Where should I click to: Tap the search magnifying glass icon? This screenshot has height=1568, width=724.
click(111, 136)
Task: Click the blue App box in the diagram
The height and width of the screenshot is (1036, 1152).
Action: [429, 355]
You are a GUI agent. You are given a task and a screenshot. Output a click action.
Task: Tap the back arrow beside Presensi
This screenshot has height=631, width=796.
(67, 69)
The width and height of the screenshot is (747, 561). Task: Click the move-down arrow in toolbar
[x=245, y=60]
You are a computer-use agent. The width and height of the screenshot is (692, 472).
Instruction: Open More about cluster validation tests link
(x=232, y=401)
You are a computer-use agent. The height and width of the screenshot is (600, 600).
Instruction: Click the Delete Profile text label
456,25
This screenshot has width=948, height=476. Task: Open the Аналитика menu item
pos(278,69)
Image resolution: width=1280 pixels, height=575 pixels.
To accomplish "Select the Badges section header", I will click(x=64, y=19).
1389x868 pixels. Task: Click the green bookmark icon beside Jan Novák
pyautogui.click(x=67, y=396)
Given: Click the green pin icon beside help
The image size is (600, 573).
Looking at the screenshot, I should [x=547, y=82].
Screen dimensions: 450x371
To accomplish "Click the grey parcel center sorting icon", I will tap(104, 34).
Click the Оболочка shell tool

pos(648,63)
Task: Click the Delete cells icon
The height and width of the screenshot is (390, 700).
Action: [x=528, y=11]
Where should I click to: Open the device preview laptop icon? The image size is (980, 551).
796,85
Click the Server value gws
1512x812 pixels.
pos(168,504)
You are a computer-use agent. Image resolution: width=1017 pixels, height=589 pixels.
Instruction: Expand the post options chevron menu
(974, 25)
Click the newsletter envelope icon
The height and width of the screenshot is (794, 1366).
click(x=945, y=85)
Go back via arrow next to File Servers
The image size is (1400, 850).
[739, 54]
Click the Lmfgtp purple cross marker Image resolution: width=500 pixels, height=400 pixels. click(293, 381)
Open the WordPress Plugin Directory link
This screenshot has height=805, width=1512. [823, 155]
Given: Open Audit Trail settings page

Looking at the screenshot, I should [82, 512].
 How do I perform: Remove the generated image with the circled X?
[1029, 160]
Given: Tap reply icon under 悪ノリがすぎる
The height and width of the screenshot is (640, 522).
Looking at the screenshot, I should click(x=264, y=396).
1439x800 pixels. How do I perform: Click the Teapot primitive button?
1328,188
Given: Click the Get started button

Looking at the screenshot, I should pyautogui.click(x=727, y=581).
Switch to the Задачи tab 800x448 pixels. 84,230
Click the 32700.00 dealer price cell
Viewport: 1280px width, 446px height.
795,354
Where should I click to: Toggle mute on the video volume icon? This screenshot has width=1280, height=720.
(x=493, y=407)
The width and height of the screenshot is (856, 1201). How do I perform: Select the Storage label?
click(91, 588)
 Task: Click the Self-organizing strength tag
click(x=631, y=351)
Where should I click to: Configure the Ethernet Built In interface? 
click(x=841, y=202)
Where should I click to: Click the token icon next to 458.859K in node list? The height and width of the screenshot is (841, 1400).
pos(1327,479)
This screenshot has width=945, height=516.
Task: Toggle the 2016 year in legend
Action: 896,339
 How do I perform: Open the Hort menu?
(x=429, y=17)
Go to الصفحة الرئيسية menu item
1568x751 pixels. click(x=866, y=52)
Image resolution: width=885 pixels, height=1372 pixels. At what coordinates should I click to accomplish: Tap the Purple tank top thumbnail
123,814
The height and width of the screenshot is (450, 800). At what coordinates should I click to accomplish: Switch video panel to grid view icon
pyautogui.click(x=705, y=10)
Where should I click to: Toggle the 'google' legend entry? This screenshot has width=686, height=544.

• Activity: Retype the records above exactly as they appear.

• Answer to this problem:
Where should I click to: Tap the search magnifying glass icon? This screenshot has height=1568, width=724.
click(111, 136)
Task: Click the blue App box in the diagram
The height and width of the screenshot is (1036, 1152).
Action: [429, 355]
You are a GUI agent. You are given a task and a screenshot. Output a click action.
Task: Tap the back arrow beside Presensi
This screenshot has height=631, width=796.
(67, 69)
The width and height of the screenshot is (747, 561). Task: Click the move-down arrow in toolbar
[x=245, y=60]
You are a computer-use agent. The width and height of the screenshot is (692, 472).
Instruction: Open More about cluster validation tests link
(x=232, y=401)
You are a computer-use agent. The height and width of the screenshot is (600, 600).
Instruction: Click the Delete Profile text label
456,25
This screenshot has width=948, height=476. Task: Open the Аналитика menu item
pos(278,69)
Image resolution: width=1280 pixels, height=575 pixels.
To accomplish "Select the Badges section header", I will click(x=64, y=19).
1389x868 pixels. Task: Click the green bookmark icon beside Jan Novák
pyautogui.click(x=67, y=396)
Given: Click the green pin icon beside help
The image size is (600, 573).
Looking at the screenshot, I should [x=547, y=82].
Screen dimensions: 450x371
To accomplish "Click the grey parcel center sorting icon", I will tap(104, 34).
Click the Оболочка shell tool

pos(648,63)
Task: Click the Delete cells icon
The height and width of the screenshot is (390, 700).
Action: [x=528, y=11]
Where should I click to: Open the device preview laptop icon? The image size is (980, 551).
796,85
Click the Server value gws
1512x812 pixels.
pos(168,504)
You are a computer-use agent. Image resolution: width=1017 pixels, height=589 pixels.
Instruction: Expand the post options chevron menu
(974, 25)
Click the newsletter envelope icon
The height and width of the screenshot is (794, 1366).
click(x=945, y=85)
Go back via arrow next to File Servers
The image size is (1400, 850).
[739, 54]
Click the Lmfgtp purple cross marker Image resolution: width=500 pixels, height=400 pixels. click(293, 381)
Open the WordPress Plugin Directory link
This screenshot has height=805, width=1512. [823, 155]
Given: Open Audit Trail settings page

Looking at the screenshot, I should [82, 512].
 How do I perform: Remove the generated image with the circled X?
[1029, 160]
Given: Tap reply icon under 悪ノリがすぎる
The height and width of the screenshot is (640, 522).
Looking at the screenshot, I should click(x=264, y=396).
1439x800 pixels. How do I perform: Click the Teapot primitive button?
1328,188
Given: Click the Get started button

Looking at the screenshot, I should pyautogui.click(x=727, y=581).
Switch to the Задачи tab 800x448 pixels. 84,230
Click the 32700.00 dealer price cell
Viewport: 1280px width, 446px height.
795,354
Where should I click to: Toggle mute on the video volume icon? This screenshot has width=1280, height=720.
(x=493, y=407)
The width and height of the screenshot is (856, 1201). How do I perform: Select the Storage label?
click(91, 588)
 Task: Click the Self-organizing strength tag
click(x=631, y=351)
Where should I click to: Configure the Ethernet Built In interface? 
click(x=841, y=202)
Where should I click to: Click the token icon next to 458.859K in node list? The height and width of the screenshot is (841, 1400).
pos(1327,479)
This screenshot has width=945, height=516.
Task: Toggle the 2016 year in legend
Action: 896,339
 How do I perform: Open the Hort menu?
(x=429, y=17)
Go to الصفحة الرئيسية menu item
1568x751 pixels. click(x=866, y=52)
Image resolution: width=885 pixels, height=1372 pixels. At what coordinates should I click to accomplish: Tap the Purple tank top thumbnail
123,814
The height and width of the screenshot is (450, 800). At what coordinates should I click to accomplish: Switch video panel to grid view icon
pyautogui.click(x=705, y=10)
Where should I click to: Toggle the 'google' legend entry? This screenshot has width=686, height=544.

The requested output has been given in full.